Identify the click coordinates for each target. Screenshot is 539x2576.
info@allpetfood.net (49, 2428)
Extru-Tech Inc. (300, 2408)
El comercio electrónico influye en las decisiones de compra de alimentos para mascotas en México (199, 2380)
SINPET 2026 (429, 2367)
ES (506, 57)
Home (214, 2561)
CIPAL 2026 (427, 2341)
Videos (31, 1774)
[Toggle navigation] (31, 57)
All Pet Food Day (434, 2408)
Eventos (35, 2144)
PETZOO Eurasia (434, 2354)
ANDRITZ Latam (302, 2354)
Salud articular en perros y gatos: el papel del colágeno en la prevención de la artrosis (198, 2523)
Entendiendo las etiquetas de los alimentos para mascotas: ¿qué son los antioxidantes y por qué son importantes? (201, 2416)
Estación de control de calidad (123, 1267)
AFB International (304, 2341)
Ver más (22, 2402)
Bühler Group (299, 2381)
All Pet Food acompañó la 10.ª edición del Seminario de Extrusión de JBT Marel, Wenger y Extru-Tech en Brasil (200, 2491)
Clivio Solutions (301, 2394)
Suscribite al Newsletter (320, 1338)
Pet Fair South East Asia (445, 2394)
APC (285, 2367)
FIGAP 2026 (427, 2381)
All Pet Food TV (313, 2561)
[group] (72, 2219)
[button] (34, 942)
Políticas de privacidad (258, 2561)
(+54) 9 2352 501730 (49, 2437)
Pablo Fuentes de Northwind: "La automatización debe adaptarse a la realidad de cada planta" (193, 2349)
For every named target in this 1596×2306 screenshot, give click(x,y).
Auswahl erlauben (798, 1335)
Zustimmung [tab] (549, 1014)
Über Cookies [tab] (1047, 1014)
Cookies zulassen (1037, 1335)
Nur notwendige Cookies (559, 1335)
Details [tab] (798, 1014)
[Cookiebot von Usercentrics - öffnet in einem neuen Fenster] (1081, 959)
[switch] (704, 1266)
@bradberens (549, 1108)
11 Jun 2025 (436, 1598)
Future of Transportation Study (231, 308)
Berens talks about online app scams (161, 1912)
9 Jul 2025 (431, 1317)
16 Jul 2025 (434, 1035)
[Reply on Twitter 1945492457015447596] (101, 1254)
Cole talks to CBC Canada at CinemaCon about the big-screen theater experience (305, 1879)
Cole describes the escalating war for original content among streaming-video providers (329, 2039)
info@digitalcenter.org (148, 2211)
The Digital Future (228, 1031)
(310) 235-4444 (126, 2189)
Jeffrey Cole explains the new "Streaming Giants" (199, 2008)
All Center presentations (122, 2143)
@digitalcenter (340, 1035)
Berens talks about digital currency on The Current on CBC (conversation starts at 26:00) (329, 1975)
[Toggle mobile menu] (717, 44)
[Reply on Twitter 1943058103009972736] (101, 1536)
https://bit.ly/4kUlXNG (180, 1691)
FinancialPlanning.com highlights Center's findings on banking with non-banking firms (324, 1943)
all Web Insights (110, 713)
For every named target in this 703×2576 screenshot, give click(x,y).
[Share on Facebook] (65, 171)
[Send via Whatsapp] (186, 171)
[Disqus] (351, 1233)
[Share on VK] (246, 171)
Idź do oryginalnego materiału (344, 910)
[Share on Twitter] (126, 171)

▶ **Required work**: In the listing above, locate the line containing "APC (285, 2367)" and the line containing "[Reply on Twitter 1945492457015447596]". Transcribe those two lines and everything between them, exactly as written.

▶ **Solved exercise**:
APC (285, 2367)
FIGAP 2026 (427, 2381)
All Pet Food TV (313, 2561)
[group] (72, 2219)
[button] (34, 942)
Políticas de privacidad (258, 2561)
(+54) 9 2352 501730 (49, 2437)
Pablo Fuentes de Northwind: "La automatización debe adaptarse a la realidad de cada planta" (193, 2349)
For every named target in this 1596×2306 screenshot, give click(x,y).
Auswahl erlauben (798, 1335)
Zustimmung [tab] (549, 1014)
Über Cookies [tab] (1047, 1014)
Cookies zulassen (1037, 1335)
Nur notwendige Cookies (559, 1335)
Details [tab] (798, 1014)
[Cookiebot von Usercentrics - öffnet in einem neuen Fenster] (1081, 959)
[switch] (704, 1266)
@bradberens (549, 1108)
11 Jun 2025 (436, 1598)
Future of Transportation Study (231, 308)
Berens talks about online app scams (161, 1912)
9 Jul 2025 (431, 1317)
16 Jul 2025 (434, 1035)
[Reply on Twitter 1945492457015447596] (101, 1254)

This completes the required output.